The counter-intuitive rise of Python in scientific computing

In fact, when I learned to program Fortran on the IBM 026 keypunch, the commercial version didn’t have equals or parens at all. We had to type the following:

# for =
% for (
¤ for )

The mind adapts. :slight_smile:

(The New Mexico school I attended was too poor to buy the IBM 029 keypunch, which was introduced about 8 years before I started learning to program in high school.)

1 Like

I’ve been collecting Fortran code examples. I have one project that is 11+ million lines of Fortran, and several others that are over 1 million lines of code. I have several single Fortran files that are over 100,000 lines of Fortran (the largest is 576,989 lines).

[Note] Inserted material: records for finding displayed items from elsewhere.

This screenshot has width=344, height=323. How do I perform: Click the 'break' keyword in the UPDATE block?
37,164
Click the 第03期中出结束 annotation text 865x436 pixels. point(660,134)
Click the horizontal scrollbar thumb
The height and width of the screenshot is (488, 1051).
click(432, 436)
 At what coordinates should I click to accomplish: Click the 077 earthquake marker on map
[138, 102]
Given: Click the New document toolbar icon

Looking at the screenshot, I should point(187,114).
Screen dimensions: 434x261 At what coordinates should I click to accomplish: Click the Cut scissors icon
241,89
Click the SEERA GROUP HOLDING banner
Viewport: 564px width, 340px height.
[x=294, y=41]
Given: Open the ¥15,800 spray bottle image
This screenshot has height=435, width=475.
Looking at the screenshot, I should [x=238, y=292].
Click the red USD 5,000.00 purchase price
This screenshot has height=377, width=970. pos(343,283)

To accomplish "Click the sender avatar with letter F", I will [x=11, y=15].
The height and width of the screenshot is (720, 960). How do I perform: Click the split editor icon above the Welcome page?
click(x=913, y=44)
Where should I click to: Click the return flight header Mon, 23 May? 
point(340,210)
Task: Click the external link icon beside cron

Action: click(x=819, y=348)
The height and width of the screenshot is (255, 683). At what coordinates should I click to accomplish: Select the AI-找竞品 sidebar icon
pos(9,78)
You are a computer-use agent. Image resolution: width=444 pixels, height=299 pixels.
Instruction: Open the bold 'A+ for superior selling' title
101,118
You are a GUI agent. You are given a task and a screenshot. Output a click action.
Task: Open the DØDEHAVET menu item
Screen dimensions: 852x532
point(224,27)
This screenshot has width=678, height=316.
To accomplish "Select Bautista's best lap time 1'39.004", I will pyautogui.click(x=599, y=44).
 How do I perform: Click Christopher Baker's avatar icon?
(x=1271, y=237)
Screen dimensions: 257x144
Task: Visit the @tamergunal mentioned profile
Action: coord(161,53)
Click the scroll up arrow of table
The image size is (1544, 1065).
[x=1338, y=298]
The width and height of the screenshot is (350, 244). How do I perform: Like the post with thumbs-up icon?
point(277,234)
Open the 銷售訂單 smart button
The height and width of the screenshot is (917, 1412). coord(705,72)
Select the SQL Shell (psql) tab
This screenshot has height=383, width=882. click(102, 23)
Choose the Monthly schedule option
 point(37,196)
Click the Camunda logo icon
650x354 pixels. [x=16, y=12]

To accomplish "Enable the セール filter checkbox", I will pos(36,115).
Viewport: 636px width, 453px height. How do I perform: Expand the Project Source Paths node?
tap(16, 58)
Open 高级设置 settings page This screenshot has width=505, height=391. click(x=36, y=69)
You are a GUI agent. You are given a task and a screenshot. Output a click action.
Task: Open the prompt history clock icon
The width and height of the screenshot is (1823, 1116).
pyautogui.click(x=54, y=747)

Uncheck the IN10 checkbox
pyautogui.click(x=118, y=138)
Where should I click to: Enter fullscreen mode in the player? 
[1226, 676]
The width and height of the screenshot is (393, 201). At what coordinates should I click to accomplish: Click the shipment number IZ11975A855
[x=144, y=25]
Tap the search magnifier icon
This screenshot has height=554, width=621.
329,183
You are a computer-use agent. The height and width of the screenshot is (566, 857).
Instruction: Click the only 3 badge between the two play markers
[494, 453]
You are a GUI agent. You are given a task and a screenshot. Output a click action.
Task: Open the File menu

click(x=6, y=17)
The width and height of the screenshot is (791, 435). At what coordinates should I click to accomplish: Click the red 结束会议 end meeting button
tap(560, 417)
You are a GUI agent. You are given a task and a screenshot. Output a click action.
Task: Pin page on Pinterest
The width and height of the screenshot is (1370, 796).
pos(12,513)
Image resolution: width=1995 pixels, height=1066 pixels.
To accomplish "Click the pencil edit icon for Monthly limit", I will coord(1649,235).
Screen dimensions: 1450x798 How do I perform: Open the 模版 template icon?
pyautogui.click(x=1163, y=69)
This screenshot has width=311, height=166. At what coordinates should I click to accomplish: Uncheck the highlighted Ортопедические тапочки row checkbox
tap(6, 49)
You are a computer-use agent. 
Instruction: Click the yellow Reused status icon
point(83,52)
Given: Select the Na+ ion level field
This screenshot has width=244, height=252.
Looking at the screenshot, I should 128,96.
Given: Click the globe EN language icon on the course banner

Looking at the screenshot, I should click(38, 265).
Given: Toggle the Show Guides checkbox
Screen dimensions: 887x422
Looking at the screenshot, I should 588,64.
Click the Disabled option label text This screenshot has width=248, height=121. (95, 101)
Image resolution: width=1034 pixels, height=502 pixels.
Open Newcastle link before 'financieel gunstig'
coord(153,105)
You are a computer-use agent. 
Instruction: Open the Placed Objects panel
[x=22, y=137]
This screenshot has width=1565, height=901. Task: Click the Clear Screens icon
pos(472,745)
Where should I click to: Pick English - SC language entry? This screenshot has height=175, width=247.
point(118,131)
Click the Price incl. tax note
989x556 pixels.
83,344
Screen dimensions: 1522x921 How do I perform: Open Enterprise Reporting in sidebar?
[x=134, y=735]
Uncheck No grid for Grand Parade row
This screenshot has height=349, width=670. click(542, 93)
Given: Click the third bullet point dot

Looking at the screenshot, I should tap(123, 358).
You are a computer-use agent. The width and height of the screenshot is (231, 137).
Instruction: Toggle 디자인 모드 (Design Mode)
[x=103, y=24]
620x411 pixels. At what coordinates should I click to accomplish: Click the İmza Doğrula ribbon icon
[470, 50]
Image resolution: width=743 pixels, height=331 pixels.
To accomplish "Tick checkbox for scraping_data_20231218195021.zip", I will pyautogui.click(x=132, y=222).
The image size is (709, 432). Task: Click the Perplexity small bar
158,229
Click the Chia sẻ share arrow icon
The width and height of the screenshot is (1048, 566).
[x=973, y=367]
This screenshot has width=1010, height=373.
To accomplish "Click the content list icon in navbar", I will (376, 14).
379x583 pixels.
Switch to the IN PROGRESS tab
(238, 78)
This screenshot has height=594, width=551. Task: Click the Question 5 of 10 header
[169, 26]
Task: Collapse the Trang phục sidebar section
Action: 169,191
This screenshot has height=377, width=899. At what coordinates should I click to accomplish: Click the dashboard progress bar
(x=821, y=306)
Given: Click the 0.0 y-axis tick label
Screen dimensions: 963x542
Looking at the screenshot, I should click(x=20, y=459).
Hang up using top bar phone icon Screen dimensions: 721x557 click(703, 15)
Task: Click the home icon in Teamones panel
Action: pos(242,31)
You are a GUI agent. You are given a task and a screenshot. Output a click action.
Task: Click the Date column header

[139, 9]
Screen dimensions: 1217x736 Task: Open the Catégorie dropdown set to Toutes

The notion that the language would (more than rarely) evolve in incompatible ways is kind of terrifying. (Maybe it’s a tooling issue, but determining the dependencies on a semantic change to Fortran on an 11 million line program is more than a bit daunting.)

3 Likes

From my anecdotical experience, most of this CPU times comes from legacy codes, not from recently started projects. Fortran is very underrepresented in the two “mega trends” artificial intelligence with neural networks and GPU computing.

Of course, there situation is more complex than 50 years ago when there was no literally no alternative to Fortran in scientific computing. Still, the fact that Python with its very poor native performance became a serious competitor to Fortran shows that the Fortran language and its ecosystem lacks relevant features that Python offers.

4 Likes

This is very likely true, nonetheless it’s a driver that keeps some people using Fortran. When you are dealing with a code in a given language you tend to go on with this language in the project for the new developments. This would not happen without these codes, and Fortran would be dead for good.

My other point was that Python was virtually non-existent in these statistics. The main competitor to Fortran was rather C++.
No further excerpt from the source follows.